Since we now know that the ActiveMQ is kind of working but having issues communicating we need to know where and what to look at. Since there isn't much of a manual, lets try to cover all the basis.
Database verification that is running. 1.1. We run the following query
select pk1,node_id,last_seen,(sysdate - last_seen) * 24 * 60 * 60 as seconds_old from peer_service where service_id='activemq_broker';
1.2. This should return only one as activemq_broker with seconds few seconds and always going small 1.3. Second Query verification:
select node_id,service_id,payload from peer_service where inactive_ind='N';
This query should return something like:
NODE_ID SERVICE_ID PAYLOAD ---------------------------------------- -------------------- -------------------------------------------------- app04name.mhint:6903 ehcache_rmi //app04name.mhint:38528 app03name.mhint:29455 activemq_broker nio://app03name.mhint:61616 app03name.mhint:29455 ehcache_rmi //app03name.mhint:60095 app01name.mhint:24774 ehcache_rmi //app01name.mhint:26113 app02name.mhint:27764 ehcache_rmi //app02name.mhint:37946
1.4. As you can see there is only one activemq_broker in the service id column.
With this we have configured that the Database has everything configured correctly.

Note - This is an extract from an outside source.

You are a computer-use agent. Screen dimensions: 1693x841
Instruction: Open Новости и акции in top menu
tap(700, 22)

2. Now lets check the Application Server
2.1. On the application server that is the activemq broker go in it and check if the port is correct by doing:
netstat -lnp | grep 61616 This should return correct for only that application server.

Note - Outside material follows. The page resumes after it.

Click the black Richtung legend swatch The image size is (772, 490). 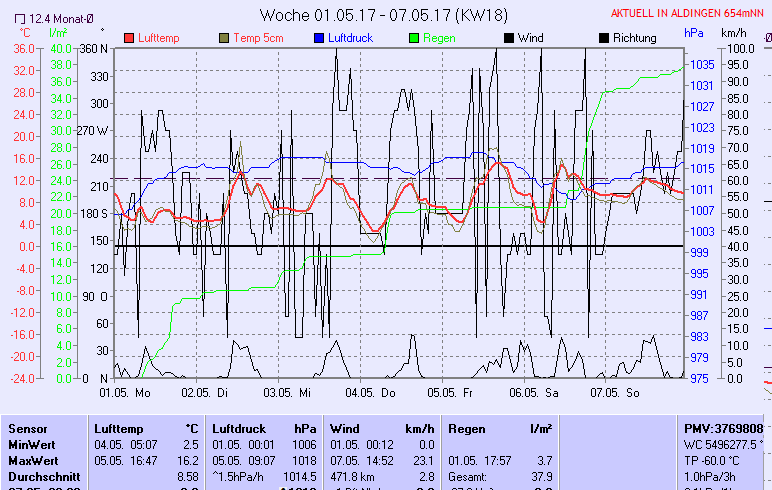[x=603, y=38]
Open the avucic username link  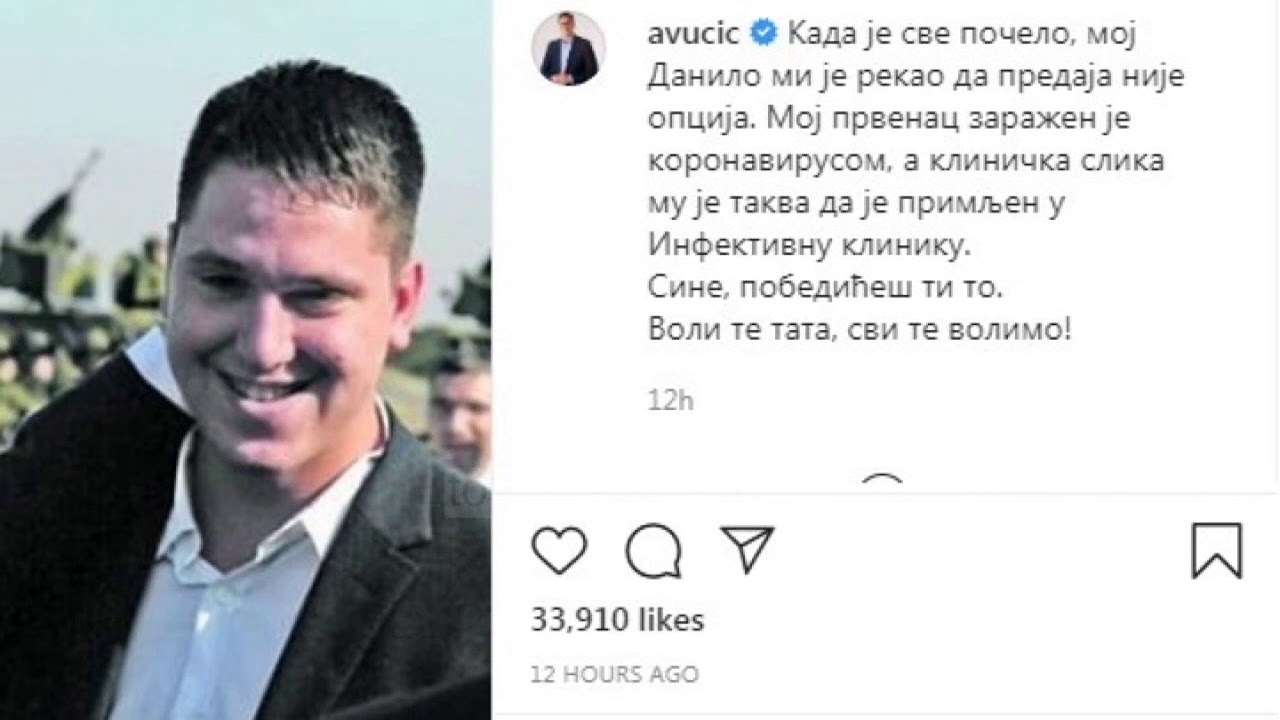(694, 34)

2.2. From any other application server try to connect via telnet to that application server doing:
telnet apcprd-100367-57480-app15 61616 telnet apcprd-100367-57480-app15.mhint 61616
if You can, then there is correct communication, if not, then there is a bad routing problem. IMPORTANT: Aha! moment
2.3. This moment, you just realize that there is a problem communicating that it can be:
Since we are in MH we know that there is no firewall between application servers, that the connectivity is there due to the logs that shows it, so checking the Host files, actually was the answer here.
In my particular use case, I found that the problem was in the Host file.
# # Cluster IP addresses for ActiveMQ - <YOUR NAME HERE> <DATE> # XXXX.XXXX.XXXX.XXXX app01 app01 app01name.blackboard.com XXXX.XXXX.XXXX.XXXX app02 app02 app02name app02name.blackboard.com XXXX.XXXX.XXXX.XXXX app03 app03 app03name app03name.blackboard.com
In my case I actually saw that there were inconsistencies in the IP's and in the name and machine names, so I actually edit it to look to the following:
XXXX.XXXX.XXXX.XXXX app01 app01name.mhint app01name.blackboard.com XXXX.XXXX.XXXX.XXXX app02 app02name.mhint app02name.blackboard.com XXXX.XXXX.XXXX.XXXX app03 app03name.mhint app03name.blackboard.com XXXX.XXXX.XXXX.XXXX app04 app04name.mhint app04name.blackboard.com XXXX.XXXX.XXXX.XXXX app05 app05name.mhint app05name.blackboard.com XXXX.XXXX.XXXX.XXXX app06 app06name.mhint app06name.blackboard.com
I have removed the Ips and the machine name for security purposes but at the end, there were more application servers, different IPs and added the internal machine name that appeared in the Database. After doing this, I re ran the Snapshot and it actually completed in a few seconds.